$90 millones de compensación en disputa: el lío judicial que envuelve a Puente Alto con una funcionaria de 98 años Una de las funcionarias más longevas del Estado fue despedida en noviembre de 2025, y tras una demanda laboral se puso sobre la mesa una posible salida de casi 100 millones de pesos, lo que no ha sido sometido a la deliberación del concejo municipal. Fue en noviembre del año pasado cuando la funcionaria pública de 98 años Berta Benavente fue despedida de la Municipalidad de Puente Alto, liderada por Matías Toledo, luego de casi 25 años de trabajo en la institución.

Esa desvinculación tiene hoy sumido al municipio en una demanda laboral interpuesta por la mujer el pasado 5 de enero y que involucra $90 millones en disputa. El dilema actual tiene su origen el 20 de marzo, cuando la municipalidad liderada por Toledo propuso, “con el solo ánimo de poner término al presente juicio” -según se lee en la causa- el pago de un monto de $90 millones a Benavente.

Sin embargo, dicho monto, según se estableció, “será pagado una vez se encuentre debidamente aprobada la presente conciliación por el concejo municipal“. Pero la tensión escaló, porque los abogados de la funcionaria acusan al municipio de no someter a votación del concejo dicho pago, lo que tiene a la mujer esperando la compensación.

De hecho, en una comunicación del municipio al Juzgado de Letras del Trabajo de Puente Alto afirman que “la decisión de no someter la conciliación a la aprobación del concejo municipal no constituye un acto ilícito, sino el ejercicio legítimo de facultades legales conferidas al Sr. Alcalde, considerando además que dicha decisión se funda en criterios técnicos y jurídicos, orientados al resguardo del interés municipal y del patrimonio público”.

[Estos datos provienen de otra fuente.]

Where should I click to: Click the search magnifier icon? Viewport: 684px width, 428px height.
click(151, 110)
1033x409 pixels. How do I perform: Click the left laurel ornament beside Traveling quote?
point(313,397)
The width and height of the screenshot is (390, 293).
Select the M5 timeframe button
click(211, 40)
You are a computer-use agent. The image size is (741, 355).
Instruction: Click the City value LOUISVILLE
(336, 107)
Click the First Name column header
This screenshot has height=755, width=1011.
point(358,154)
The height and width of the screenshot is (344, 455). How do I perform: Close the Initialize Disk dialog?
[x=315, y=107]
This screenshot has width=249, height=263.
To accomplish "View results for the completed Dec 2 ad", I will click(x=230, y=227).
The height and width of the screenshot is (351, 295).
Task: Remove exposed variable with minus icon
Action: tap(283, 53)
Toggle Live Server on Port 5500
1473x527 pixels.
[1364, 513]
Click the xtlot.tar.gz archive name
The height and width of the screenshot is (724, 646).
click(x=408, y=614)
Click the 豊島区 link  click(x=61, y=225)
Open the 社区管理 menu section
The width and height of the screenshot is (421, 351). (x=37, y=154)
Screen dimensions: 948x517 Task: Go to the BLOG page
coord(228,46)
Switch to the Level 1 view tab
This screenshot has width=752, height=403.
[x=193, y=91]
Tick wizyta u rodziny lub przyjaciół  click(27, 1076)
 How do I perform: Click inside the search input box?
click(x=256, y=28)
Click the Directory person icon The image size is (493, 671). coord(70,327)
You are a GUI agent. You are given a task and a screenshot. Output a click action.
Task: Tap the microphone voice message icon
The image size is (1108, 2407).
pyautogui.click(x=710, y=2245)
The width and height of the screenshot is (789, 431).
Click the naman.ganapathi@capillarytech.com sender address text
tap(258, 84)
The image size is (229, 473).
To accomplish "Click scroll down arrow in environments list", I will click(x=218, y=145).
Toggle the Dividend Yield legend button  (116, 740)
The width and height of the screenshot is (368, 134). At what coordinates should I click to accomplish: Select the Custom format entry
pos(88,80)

El abogado que lidera la causa, Christian Gore -junto al jurista Simón Yévenes-, sostiene que “nos parece increíble la actitud que adoptó el alcalde de Puente Alto con una adulta mayor tan emblemática para la comuna como lo es la señora Berta Benavente, pues lo que hace es derechamente un engaño al arribar a un acuerdo reparatorio propuesto por un tribunal y, luego de ello, mandar a decirnos que no iba a cumplirlo. Yo creo que una persona de 98, que trabajó por las personas como lo hizo, no merece este trato que raya en lo inhumano”.